Les efforts déployés depuis cette époque pour réduire la faim n'ont pas produit les résultats espérés. En dépit de progrès réels dans beaucoup de pays, la situation mondiale n'est pas très éloignée de ce qu'elle était alors.


Une personne sur huit environ, au lieu de une sur six, se couche chaque soir sans avoir satisfait ses besoins alimentaires énergétiques de base. Environ 870 millions de personnes souffrent de faim chronique, et 2 milliards sont affectées par des carences en un ou plusieurs micronutriments.

Un enfant de moins de cinq ans sur quatre souffre de retard de croissance – ce qui souvent entraîne une réduction de ses capacités physiques et mentales à l'âge adulte – et trois millions de ces enfants meurent chaque année des conséquences de la sous-nutrition. Cependant, l'idée que l'éradication de la faim est possible gagne du terrain.

Les pays membres de la FAO ont renouvelé leur engagement vers cet objectif. Le Secrétaire général de l'O.N.U. a lancé au sommet Rio+20 le défi " Faim Zéro" à l'ensemble de la communauté internationale. Et dans les préparatifs des Objectifs du développement durable qui succéderont aux "Objectifs du millénaire", après 2015, l'éradication de la faim avant 2030 occupe une place prioritaire. Mais comment réussir maintenant, après tant d'échecs?

Trois chantiers

Les pays ayant obtenu les meilleurs résultats ont en commun certaines caractéristiques. Ils prouvent que trois chantiers doivent être menés de front, et sur des échelles massives: premièrement, des allocations monétaires dans le cadre de politiques de protection sociale; deuxièmement, un soutien renouvelé à l'agriculture, et plus particulièrement aux petits producteurs dans ceux des pays dont les sociétés sont encore éminemment agraires; et troisièmement, des interventions urgentes visant l'amélioration de la nutrition des enfants en bas âge et de leurs mères, y compris l'eau potable, l'assainissement et l'hygiène, ainsi que diverses autres interventions spécifiquement nutritionnelles.

Trois principes doivent guider ces efforts. Tout d'abord, une coordination politique au plus haut niveau de l'Etat est indispensable. Elle doit impliquer l'ensemble des ministères concernés - une douzaine en général - et tous les acteurs impliqués dans la problématique, en particulier la société civile.

Ensuite, une action affirmative en faveur des femmes est nécessaire pour garantir leur accès à la protection sociale, à des actifs productifs et aux interventions de soutien à la nutrition.
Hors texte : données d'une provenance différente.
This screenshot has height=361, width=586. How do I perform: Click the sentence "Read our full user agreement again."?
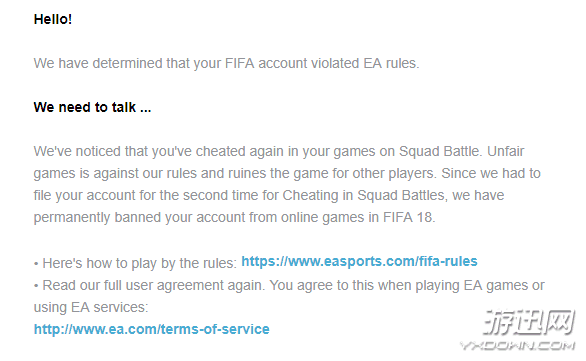click(154, 286)
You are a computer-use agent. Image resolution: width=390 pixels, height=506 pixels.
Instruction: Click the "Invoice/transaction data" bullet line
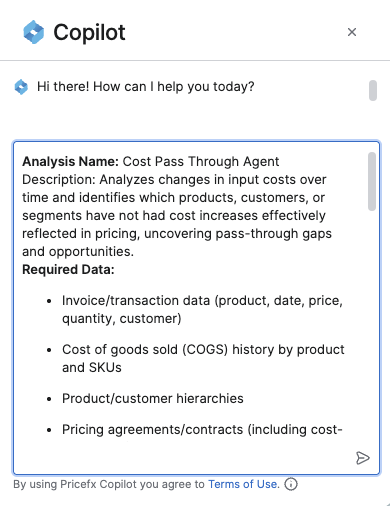202,309
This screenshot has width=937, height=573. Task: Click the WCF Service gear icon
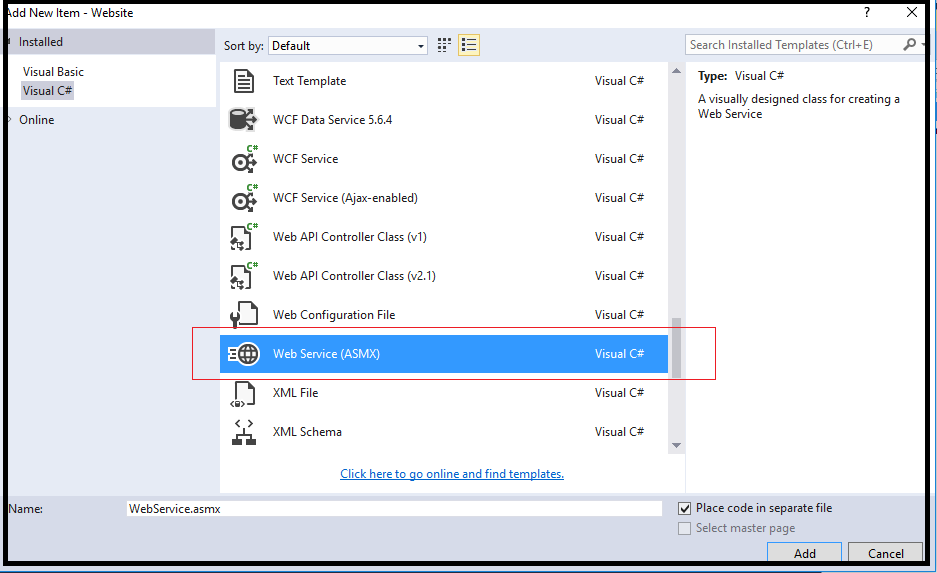[244, 160]
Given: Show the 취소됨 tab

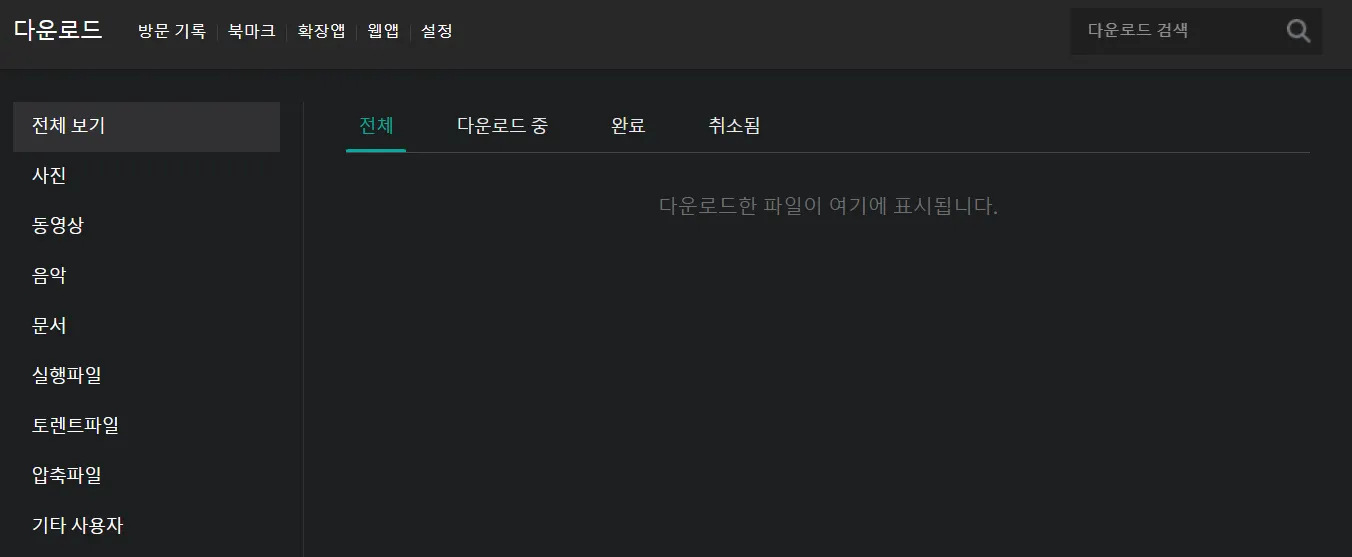Looking at the screenshot, I should pyautogui.click(x=734, y=126).
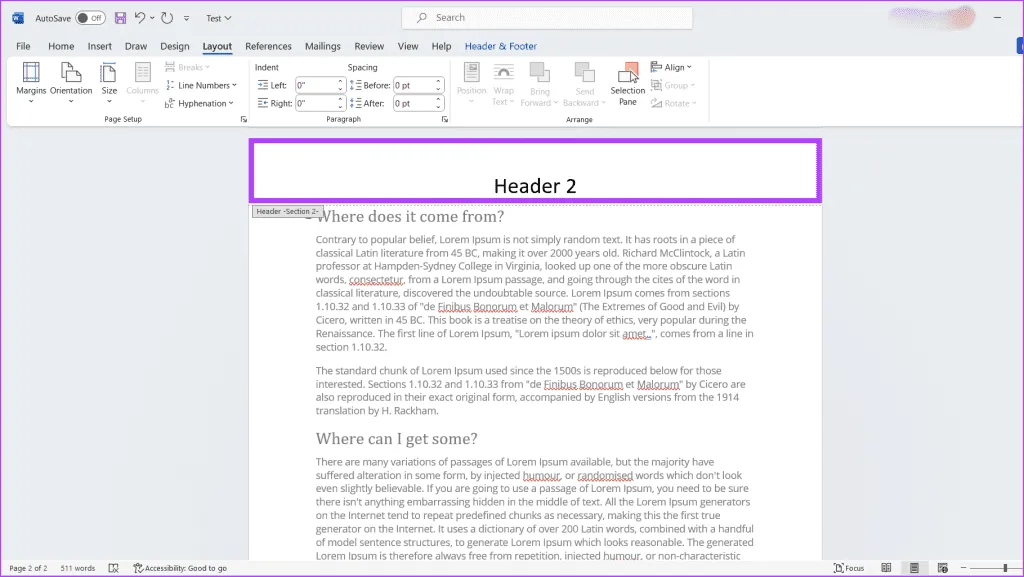Click the Search box
Screen dimensions: 1024x577
click(x=547, y=18)
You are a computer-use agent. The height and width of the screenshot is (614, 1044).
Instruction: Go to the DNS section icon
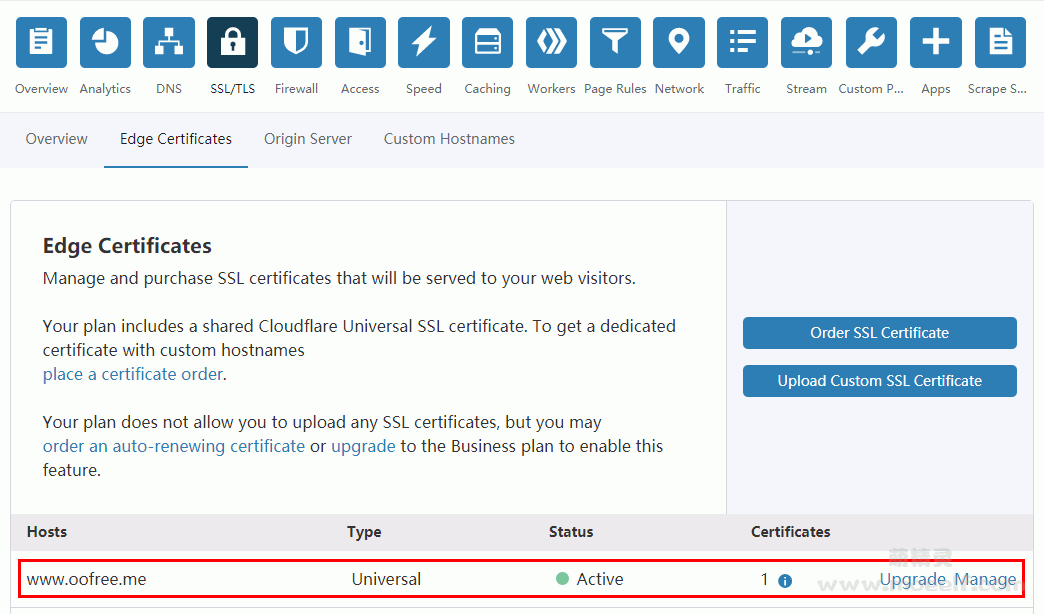pyautogui.click(x=169, y=42)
Enfin, le Droit universel à l'Alimentation doit trouver sa place dans les Constitutions nationales. Décisive pour les résultats, la gouvernance de la réduction de la faim doit être drastiquement améliorée. Le dialogue entre les acteurs concernés doit être élargi et jouer un rôle décisif, avec une forte voix politique pour les démunis – petits producteurs, bénéficiaires d'allocations et femmes.

Le défi est de libérer les énergies, les capacités et les ressources de l'ensemble de parties prenantes et qu'elles se coordonnent pour surmonter les obstacles qui empêchent les politiques publiques, les institutions, les régulations et les intérêts des uns et des autres de contribuer à l'objectif commun " Faim Zéro ".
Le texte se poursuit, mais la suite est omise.